Recording sessions were very different events then, not spread over days and weeks, with parts layered on multiple tracks. Bands went in, played complete takes and in Coltrane's case, planned to make an album in one day's work. Exactly why this day's work at Rudy Van Gelder's New Jersey studio didn't result in an album is now guesswork, but considering there were four other Coltrane albums released that year, including one with vocalist Johnny Hartman recorded the very next day, it might simply have been too much of a good thing.

The tapes remained on the shelf until Coltrane's untimely death in 1967, when Van Gelder handed over everything he had to the record label. Those were shipped to storage in Los Angeles, and classic bureaucratic thinking, all non-master tapes were destroyed to save space. As luck would have it, Coltrane was also given second, mono copies of his day's work when he left the studio. Those he had given to his first wife to hear, and decades later, that's why we get to hear them as well.

It's remarkable what can be done in a few hours, when you have a band at full stride. The quartet was just finishing a two-week run at Birdland, and had been playing some of this material, including one of Coltrane's major live works, Impressions. He was also working on versions of two well-known melodies, Nat King Cole's Nature Boy, and Vilia, best known as an Artie Shaw big band number. There were also untitled pieces, or at least those titles weren't recorded and aren't obvious now. Added up, the different selections would make an album. For this release, the different full takes done by the group are here as well, adding up to nearly 90 minutes, spread over two discs. Before you worry about wading through different takes of the same tune, a practice which bogs down so many retrospective rock albums, remember that this is a group of improvisational genius. On some takes, Tyner doesn't play, leaving the solos to Coltrane. On others, he switches from tenor to soprano sax. The group never plays it the same way twice.

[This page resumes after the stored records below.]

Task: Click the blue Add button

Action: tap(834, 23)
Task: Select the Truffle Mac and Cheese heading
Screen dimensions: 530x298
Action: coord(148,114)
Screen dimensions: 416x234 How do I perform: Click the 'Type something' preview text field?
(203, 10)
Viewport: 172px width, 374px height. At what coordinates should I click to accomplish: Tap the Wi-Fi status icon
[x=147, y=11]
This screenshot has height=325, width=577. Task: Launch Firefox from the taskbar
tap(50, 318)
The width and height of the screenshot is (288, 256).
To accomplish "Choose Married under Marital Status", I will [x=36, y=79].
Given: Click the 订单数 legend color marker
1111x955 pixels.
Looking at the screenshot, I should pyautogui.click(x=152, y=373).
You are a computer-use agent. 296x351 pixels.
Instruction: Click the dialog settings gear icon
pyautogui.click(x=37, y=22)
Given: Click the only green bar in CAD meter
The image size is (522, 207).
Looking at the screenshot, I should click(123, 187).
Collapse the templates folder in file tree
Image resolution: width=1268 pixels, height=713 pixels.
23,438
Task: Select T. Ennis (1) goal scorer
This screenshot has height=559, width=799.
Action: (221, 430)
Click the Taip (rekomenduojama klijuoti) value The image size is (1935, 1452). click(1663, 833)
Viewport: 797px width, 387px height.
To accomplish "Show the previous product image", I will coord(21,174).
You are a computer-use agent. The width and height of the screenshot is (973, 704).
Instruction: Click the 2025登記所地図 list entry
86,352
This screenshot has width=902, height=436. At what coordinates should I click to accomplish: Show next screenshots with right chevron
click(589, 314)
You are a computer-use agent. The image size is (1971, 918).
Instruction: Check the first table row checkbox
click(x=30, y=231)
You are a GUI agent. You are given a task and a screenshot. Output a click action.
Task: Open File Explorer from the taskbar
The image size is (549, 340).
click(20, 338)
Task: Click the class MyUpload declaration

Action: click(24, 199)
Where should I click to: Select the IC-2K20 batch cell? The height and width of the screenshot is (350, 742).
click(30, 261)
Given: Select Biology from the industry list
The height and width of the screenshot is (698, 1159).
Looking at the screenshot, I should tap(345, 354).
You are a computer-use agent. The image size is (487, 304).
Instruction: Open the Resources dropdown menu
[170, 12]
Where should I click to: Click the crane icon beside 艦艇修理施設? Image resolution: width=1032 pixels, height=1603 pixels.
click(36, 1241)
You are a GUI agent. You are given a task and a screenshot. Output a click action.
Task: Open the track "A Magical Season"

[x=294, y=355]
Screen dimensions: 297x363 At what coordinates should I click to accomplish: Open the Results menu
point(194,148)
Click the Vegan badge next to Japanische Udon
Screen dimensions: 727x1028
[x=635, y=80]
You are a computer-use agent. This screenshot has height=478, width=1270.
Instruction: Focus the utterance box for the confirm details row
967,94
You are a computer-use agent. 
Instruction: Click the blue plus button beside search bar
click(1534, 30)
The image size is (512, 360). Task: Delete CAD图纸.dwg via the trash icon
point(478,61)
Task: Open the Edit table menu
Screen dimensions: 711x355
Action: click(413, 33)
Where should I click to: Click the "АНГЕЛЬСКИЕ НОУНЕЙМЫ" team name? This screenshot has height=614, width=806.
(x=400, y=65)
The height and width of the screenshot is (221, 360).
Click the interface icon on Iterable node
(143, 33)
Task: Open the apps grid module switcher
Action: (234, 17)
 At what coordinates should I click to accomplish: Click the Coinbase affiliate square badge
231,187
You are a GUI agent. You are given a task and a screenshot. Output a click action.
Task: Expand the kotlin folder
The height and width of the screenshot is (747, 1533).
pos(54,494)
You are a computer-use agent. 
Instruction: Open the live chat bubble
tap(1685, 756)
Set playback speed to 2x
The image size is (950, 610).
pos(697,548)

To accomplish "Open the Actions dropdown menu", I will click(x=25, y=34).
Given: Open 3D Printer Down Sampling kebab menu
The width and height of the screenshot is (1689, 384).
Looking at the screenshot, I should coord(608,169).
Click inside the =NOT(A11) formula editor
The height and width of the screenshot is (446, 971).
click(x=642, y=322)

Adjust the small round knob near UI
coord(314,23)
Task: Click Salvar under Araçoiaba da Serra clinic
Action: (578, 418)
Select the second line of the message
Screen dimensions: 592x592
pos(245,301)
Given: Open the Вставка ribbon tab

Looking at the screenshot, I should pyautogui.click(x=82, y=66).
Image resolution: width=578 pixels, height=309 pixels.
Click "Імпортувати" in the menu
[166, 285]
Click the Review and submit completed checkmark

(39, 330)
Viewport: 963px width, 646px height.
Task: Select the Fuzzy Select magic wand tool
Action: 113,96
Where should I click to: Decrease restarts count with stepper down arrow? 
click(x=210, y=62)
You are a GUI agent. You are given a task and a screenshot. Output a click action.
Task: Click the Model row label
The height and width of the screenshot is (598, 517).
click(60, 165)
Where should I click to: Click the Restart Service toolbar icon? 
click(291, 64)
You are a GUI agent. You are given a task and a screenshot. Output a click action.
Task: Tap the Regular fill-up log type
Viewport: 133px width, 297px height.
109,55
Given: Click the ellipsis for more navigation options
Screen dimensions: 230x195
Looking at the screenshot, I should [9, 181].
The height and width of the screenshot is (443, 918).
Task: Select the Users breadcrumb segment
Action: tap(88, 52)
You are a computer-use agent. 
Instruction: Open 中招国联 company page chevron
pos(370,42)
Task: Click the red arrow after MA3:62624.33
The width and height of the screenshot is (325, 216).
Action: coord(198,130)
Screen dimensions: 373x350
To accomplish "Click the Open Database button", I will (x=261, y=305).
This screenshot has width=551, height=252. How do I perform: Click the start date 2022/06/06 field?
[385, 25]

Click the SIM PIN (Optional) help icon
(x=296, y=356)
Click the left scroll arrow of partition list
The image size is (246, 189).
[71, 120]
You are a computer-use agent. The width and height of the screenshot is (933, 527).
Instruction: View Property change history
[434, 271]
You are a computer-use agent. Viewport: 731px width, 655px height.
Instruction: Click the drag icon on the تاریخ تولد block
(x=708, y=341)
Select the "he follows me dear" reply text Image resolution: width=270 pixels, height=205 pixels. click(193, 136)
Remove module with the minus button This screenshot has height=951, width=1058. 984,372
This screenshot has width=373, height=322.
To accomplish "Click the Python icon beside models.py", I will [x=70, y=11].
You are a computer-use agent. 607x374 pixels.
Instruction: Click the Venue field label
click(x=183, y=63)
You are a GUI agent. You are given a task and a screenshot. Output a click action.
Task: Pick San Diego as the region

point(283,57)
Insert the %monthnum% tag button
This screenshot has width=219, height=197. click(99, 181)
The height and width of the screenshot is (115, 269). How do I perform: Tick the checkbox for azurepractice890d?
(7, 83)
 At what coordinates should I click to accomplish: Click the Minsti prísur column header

As for the music, it's a fascinating session where Coltrane plays some old, some new, some conservative, some ground-breaking, both playing it safe and stretching. He was willing to be more accessible, but also wanted to take his music and perhaps his audience further. That's quite a day's work. Coltrane fans are making a fuss, and for good reason. It's providing a clearer picture of a crucial time for one of the giants of jazz.